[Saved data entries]

§ §

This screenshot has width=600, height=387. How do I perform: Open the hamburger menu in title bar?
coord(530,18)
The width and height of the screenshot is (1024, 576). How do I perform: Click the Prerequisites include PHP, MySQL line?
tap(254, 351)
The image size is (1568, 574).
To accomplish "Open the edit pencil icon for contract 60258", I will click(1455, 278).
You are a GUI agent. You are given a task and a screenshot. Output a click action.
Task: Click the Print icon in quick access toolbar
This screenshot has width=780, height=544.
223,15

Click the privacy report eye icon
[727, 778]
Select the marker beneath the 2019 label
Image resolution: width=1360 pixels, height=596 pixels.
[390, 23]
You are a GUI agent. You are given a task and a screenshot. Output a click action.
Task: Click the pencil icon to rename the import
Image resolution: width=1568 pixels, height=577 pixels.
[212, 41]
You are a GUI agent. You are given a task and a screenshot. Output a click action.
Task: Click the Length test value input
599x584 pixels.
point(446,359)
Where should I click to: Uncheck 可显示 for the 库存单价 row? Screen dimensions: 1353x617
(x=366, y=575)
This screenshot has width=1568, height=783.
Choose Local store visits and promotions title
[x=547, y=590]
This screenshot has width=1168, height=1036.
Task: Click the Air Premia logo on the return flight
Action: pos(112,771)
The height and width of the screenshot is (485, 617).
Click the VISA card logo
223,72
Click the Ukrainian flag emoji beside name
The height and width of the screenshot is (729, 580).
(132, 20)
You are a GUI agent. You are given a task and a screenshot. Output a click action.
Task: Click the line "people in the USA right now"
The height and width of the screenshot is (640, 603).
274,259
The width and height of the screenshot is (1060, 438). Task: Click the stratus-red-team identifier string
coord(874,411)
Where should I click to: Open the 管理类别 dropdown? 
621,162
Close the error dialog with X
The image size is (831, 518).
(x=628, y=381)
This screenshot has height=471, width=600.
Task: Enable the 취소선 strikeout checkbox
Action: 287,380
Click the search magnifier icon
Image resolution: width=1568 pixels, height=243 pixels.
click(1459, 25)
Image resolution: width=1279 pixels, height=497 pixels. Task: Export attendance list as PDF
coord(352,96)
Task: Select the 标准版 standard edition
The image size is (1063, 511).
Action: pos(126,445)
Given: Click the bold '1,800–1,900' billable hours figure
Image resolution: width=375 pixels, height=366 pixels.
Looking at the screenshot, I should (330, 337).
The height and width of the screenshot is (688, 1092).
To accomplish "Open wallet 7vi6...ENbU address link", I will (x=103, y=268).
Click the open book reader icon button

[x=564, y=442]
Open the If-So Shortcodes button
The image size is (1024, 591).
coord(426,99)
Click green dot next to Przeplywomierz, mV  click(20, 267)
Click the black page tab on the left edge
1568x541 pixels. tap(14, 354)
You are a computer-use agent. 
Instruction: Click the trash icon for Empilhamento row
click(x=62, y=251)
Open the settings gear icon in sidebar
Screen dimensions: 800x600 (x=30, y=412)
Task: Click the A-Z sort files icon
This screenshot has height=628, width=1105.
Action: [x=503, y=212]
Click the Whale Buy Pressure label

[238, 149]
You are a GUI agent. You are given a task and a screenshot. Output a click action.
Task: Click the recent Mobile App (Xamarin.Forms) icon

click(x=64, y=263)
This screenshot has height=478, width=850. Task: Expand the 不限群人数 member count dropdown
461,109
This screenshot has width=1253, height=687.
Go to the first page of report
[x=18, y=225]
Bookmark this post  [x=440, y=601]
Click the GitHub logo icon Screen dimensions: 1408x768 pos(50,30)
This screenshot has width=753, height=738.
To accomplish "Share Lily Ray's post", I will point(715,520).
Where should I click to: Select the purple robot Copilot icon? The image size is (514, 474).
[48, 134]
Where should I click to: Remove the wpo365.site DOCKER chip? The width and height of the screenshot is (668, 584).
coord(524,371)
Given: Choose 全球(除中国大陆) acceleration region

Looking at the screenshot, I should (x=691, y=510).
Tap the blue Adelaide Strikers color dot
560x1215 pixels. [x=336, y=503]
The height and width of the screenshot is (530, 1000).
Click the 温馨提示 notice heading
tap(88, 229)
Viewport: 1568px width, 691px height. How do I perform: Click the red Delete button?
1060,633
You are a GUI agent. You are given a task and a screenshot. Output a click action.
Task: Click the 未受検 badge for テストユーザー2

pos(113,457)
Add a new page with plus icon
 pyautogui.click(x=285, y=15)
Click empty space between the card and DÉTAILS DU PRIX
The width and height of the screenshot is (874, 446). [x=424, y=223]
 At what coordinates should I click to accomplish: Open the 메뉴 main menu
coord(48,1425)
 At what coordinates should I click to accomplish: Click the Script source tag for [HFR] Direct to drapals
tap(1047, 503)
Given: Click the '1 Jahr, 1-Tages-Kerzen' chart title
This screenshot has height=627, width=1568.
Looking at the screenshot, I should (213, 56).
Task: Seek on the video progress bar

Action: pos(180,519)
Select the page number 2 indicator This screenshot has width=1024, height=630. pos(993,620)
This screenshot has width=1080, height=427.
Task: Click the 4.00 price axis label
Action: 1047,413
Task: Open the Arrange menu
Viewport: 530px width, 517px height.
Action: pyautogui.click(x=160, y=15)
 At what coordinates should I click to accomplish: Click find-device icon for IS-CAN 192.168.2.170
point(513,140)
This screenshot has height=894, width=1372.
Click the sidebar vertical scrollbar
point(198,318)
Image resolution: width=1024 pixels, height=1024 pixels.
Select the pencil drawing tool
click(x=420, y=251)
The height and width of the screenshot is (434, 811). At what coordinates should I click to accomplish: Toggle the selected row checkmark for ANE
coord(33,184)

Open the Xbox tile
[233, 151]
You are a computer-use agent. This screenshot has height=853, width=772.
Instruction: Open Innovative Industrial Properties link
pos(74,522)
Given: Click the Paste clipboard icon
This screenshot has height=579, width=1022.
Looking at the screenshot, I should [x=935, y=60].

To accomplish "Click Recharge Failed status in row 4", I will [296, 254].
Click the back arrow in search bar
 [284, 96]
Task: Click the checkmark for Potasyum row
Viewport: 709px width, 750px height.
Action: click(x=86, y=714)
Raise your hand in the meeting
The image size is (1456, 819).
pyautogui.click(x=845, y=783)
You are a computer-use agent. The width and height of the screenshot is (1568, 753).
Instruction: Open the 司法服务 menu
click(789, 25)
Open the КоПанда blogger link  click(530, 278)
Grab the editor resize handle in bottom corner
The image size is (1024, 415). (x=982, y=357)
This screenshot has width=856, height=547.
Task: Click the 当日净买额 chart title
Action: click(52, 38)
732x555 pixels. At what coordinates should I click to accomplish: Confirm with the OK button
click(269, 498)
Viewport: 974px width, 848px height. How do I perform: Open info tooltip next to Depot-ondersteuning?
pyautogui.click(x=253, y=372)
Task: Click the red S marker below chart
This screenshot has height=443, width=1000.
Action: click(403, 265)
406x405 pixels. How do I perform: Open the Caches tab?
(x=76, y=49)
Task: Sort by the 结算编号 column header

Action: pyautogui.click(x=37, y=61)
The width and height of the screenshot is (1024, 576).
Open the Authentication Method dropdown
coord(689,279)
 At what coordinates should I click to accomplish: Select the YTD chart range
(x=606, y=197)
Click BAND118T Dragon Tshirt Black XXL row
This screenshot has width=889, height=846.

§ §

## ABOUT THIS TASK
Using the data above, reproduce exactly the lines between those holding "Click the privacy report eye icon" and "Close the error dialog with X", inclusive, and no others.

## YOUR RESPONSE
Click the privacy report eye icon
[727, 778]
Select the marker beneath the 2019 label
Image resolution: width=1360 pixels, height=596 pixels.
[390, 23]
You are a GUI agent. You are given a task and a screenshot. Output a click action.
Task: Click the pencil icon to rename the import
Image resolution: width=1568 pixels, height=577 pixels.
[212, 41]
You are a GUI agent. You are given a task and a screenshot. Output a click action.
Task: Click the Length test value input
599x584 pixels.
point(446,359)
Where should I click to: Uncheck 可显示 for the 库存单价 row? Screen dimensions: 1353x617
(x=366, y=575)
This screenshot has width=1568, height=783.
Choose Local store visits and promotions title
[x=547, y=590]
This screenshot has width=1168, height=1036.
Task: Click the Air Premia logo on the return flight
Action: pos(112,771)
The height and width of the screenshot is (485, 617).
Click the VISA card logo
223,72
Click the Ukrainian flag emoji beside name
The height and width of the screenshot is (729, 580).
(132, 20)
You are a GUI agent. You are given a task and a screenshot. Output a click action.
Task: Click the line "people in the USA right now"
The height and width of the screenshot is (640, 603).
274,259
The width and height of the screenshot is (1060, 438). Task: Click the stratus-red-team identifier string
coord(874,411)
Where should I click to: Open the 管理类别 dropdown? 
621,162
Close the error dialog with X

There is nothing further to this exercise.